## Instructions for the task
All of the entries must be reproduced exactly, with no images carried over.

## Data for this exercise

◆ ◆ ◆ ◆

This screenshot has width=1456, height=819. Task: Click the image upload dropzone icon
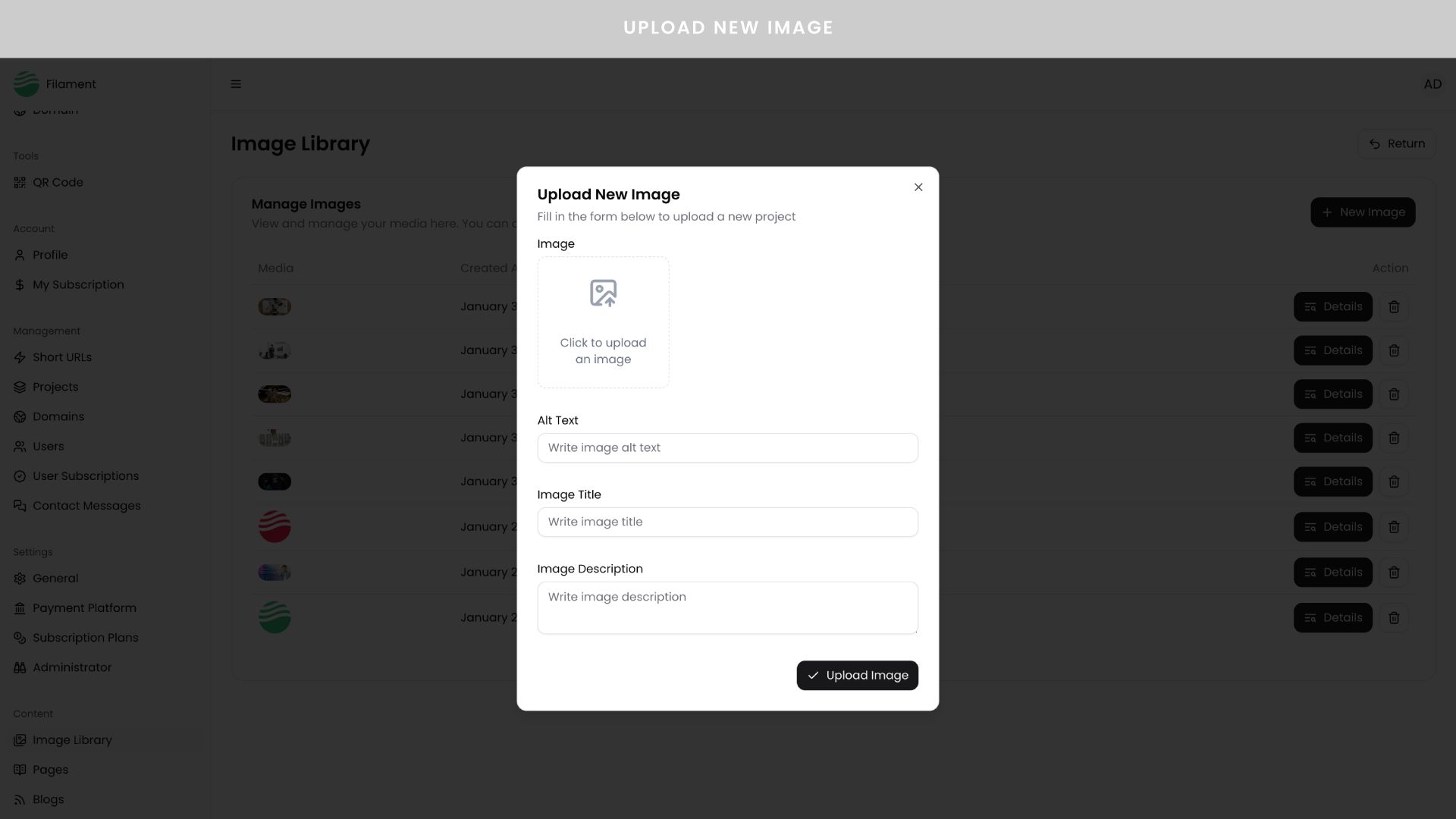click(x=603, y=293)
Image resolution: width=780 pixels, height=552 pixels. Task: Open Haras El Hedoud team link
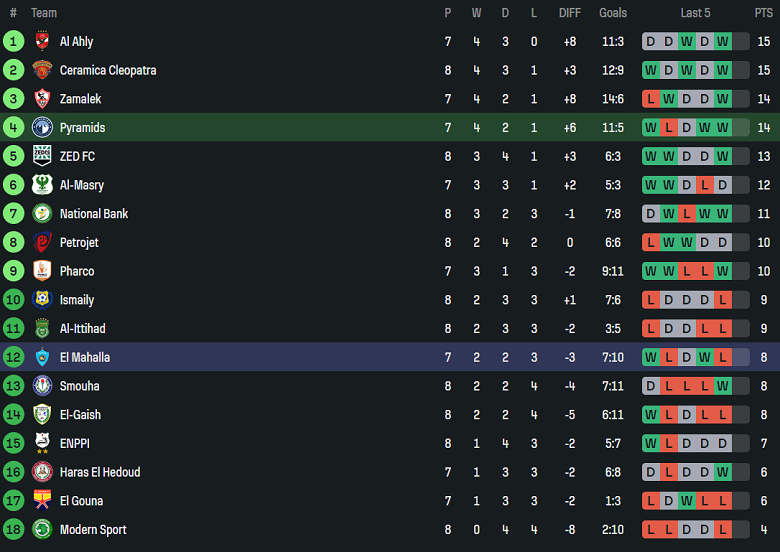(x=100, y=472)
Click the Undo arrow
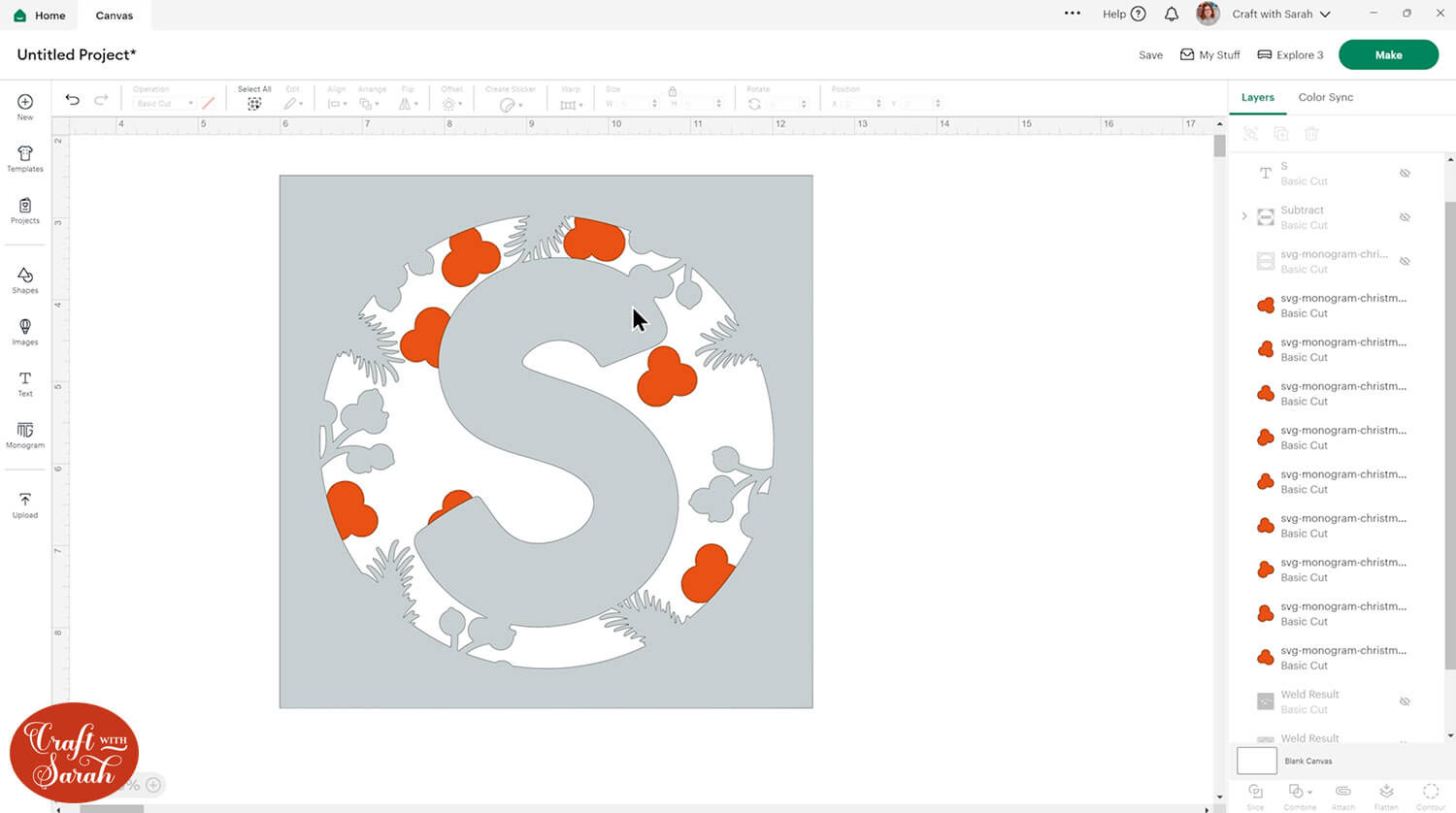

◆ ◆ ◆ ◆

## Solution to this exercise
This screenshot has width=1456, height=819. Task: Click the image upload dropzone icon
click(x=603, y=293)
Image resolution: width=780 pixels, height=552 pixels. Task: Open Haras El Hedoud team link
(x=100, y=472)
Click the Undo arrow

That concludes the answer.